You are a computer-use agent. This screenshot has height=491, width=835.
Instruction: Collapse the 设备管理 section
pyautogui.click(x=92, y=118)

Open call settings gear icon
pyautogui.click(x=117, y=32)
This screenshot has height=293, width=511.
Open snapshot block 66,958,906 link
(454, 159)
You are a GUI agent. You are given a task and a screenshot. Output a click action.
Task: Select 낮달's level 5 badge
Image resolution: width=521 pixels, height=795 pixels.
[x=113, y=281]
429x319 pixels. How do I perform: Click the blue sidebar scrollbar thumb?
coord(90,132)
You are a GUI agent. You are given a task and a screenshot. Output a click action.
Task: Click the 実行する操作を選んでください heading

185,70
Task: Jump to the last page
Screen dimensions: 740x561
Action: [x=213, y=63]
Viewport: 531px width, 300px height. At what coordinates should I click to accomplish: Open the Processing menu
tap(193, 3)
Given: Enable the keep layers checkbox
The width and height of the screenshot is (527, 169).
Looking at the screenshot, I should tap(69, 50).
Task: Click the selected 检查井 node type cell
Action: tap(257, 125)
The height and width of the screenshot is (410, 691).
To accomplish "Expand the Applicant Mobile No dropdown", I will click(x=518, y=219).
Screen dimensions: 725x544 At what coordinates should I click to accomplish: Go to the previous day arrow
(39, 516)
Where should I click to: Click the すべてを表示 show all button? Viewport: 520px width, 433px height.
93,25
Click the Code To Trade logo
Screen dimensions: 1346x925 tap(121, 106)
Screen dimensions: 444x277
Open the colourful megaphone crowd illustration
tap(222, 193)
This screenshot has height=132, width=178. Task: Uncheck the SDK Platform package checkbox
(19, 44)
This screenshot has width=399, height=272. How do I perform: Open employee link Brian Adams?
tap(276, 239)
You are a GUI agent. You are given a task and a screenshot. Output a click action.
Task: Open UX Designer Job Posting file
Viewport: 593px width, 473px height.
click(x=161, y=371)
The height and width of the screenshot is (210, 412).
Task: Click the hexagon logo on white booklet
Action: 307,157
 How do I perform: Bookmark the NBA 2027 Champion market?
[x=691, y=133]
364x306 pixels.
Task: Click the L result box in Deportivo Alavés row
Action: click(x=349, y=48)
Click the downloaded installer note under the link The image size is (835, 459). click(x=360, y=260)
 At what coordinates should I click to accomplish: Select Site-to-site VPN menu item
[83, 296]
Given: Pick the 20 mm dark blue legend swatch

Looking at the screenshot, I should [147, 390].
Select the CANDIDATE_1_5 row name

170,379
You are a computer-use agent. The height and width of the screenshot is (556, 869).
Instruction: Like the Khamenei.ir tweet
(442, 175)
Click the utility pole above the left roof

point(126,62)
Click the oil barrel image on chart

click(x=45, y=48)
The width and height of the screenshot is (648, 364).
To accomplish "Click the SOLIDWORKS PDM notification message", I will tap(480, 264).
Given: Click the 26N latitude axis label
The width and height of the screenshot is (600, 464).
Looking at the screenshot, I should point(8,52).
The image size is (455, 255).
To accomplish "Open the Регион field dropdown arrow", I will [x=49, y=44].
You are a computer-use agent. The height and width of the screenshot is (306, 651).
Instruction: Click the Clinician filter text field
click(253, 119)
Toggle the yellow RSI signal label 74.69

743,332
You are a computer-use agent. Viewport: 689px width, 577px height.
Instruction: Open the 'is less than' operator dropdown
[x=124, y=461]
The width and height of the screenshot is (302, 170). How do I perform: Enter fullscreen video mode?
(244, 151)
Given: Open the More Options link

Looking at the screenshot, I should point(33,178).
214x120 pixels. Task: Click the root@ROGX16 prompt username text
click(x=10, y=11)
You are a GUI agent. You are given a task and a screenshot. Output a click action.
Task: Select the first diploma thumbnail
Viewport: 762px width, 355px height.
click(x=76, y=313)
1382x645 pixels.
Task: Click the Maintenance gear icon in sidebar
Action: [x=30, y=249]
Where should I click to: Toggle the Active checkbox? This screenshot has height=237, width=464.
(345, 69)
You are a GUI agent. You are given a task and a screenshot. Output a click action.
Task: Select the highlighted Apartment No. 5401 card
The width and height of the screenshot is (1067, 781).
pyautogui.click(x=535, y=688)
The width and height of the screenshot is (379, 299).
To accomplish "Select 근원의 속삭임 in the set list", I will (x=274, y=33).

★ ★ ★

What is needed
An exact transcription of all the entries is needed.

Output below
You are a computer-use agent. This screenshot has height=491, width=835.
Instruction: Collapse the 设备管理 section
pyautogui.click(x=92, y=118)

Open call settings gear icon
pyautogui.click(x=117, y=32)
This screenshot has height=293, width=511.
Open snapshot block 66,958,906 link
(454, 159)
You are a GUI agent. You are given a task and a screenshot. Output a click action.
Task: Select 낮달's level 5 badge
Image resolution: width=521 pixels, height=795 pixels.
[x=113, y=281]
429x319 pixels. How do I perform: Click the blue sidebar scrollbar thumb?
coord(90,132)
You are a GUI agent. You are given a task and a screenshot. Output a click action.
Task: Click the 実行する操作を選んでください heading

185,70
Task: Jump to the last page
Screen dimensions: 740x561
Action: [x=213, y=63]
Viewport: 531px width, 300px height. At what coordinates should I click to accomplish: Open the Processing menu
tap(193, 3)
Given: Enable the keep layers checkbox
The width and height of the screenshot is (527, 169).
Looking at the screenshot, I should tap(69, 50).
Task: Click the selected 检查井 node type cell
Action: tap(257, 125)
The height and width of the screenshot is (410, 691).
To accomplish "Expand the Applicant Mobile No dropdown", I will click(x=518, y=219).
Screen dimensions: 725x544 At what coordinates should I click to accomplish: Go to the previous day arrow
(39, 516)
Where should I click to: Click the すべてを表示 show all button? Viewport: 520px width, 433px height.
93,25
Click the Code To Trade logo
Screen dimensions: 1346x925 tap(121, 106)
Screen dimensions: 444x277
Open the colourful megaphone crowd illustration
tap(222, 193)
This screenshot has height=132, width=178. Task: Uncheck the SDK Platform package checkbox
(19, 44)
This screenshot has width=399, height=272. How do I perform: Open employee link Brian Adams?
tap(276, 239)
You are a GUI agent. You are given a task and a screenshot. Output a click action.
Task: Open UX Designer Job Posting file
Viewport: 593px width, 473px height.
click(x=161, y=371)
The height and width of the screenshot is (210, 412).
Task: Click the hexagon logo on white booklet
Action: 307,157
 How do I perform: Bookmark the NBA 2027 Champion market?
[x=691, y=133]
364x306 pixels.
Task: Click the L result box in Deportivo Alavés row
Action: click(x=349, y=48)
Click the downloaded installer note under the link The image size is (835, 459). click(x=360, y=260)
 At what coordinates should I click to accomplish: Select Site-to-site VPN menu item
[83, 296]
Given: Pick the 20 mm dark blue legend swatch

Looking at the screenshot, I should [147, 390].
Select the CANDIDATE_1_5 row name

170,379
You are a computer-use agent. The height and width of the screenshot is (556, 869).
Instruction: Like the Khamenei.ir tweet
(442, 175)
Click the utility pole above the left roof

point(126,62)
Click the oil barrel image on chart

click(x=45, y=48)
The width and height of the screenshot is (648, 364).
To accomplish "Click the SOLIDWORKS PDM notification message", I will tap(480, 264).
Given: Click the 26N latitude axis label
The width and height of the screenshot is (600, 464).
Looking at the screenshot, I should point(8,52).
The image size is (455, 255).
To accomplish "Open the Регион field dropdown arrow", I will [x=49, y=44].
You are a computer-use agent. The height and width of the screenshot is (306, 651).
Instruction: Click the Clinician filter text field
click(253, 119)
Toggle the yellow RSI signal label 74.69

743,332
You are a computer-use agent. Viewport: 689px width, 577px height.
Instruction: Open the 'is less than' operator dropdown
[x=124, y=461]
The width and height of the screenshot is (302, 170). How do I perform: Enter fullscreen video mode?
(244, 151)
Given: Open the More Options link

Looking at the screenshot, I should point(33,178).
214x120 pixels. Task: Click the root@ROGX16 prompt username text
click(x=10, y=11)
You are a GUI agent. You are given a task and a screenshot. Output a click action.
Task: Select the first diploma thumbnail
Viewport: 762px width, 355px height.
click(x=76, y=313)
1382x645 pixels.
Task: Click the Maintenance gear icon in sidebar
Action: [x=30, y=249]
Where should I click to: Toggle the Active checkbox? This screenshot has height=237, width=464.
(345, 69)
You are a GUI agent. You are given a task and a screenshot. Output a click action.
Task: Select the highlighted Apartment No. 5401 card
The width and height of the screenshot is (1067, 781).
pyautogui.click(x=535, y=688)
The width and height of the screenshot is (379, 299).
To accomplish "Select 근원의 속삭임 in the set list", I will (x=274, y=33).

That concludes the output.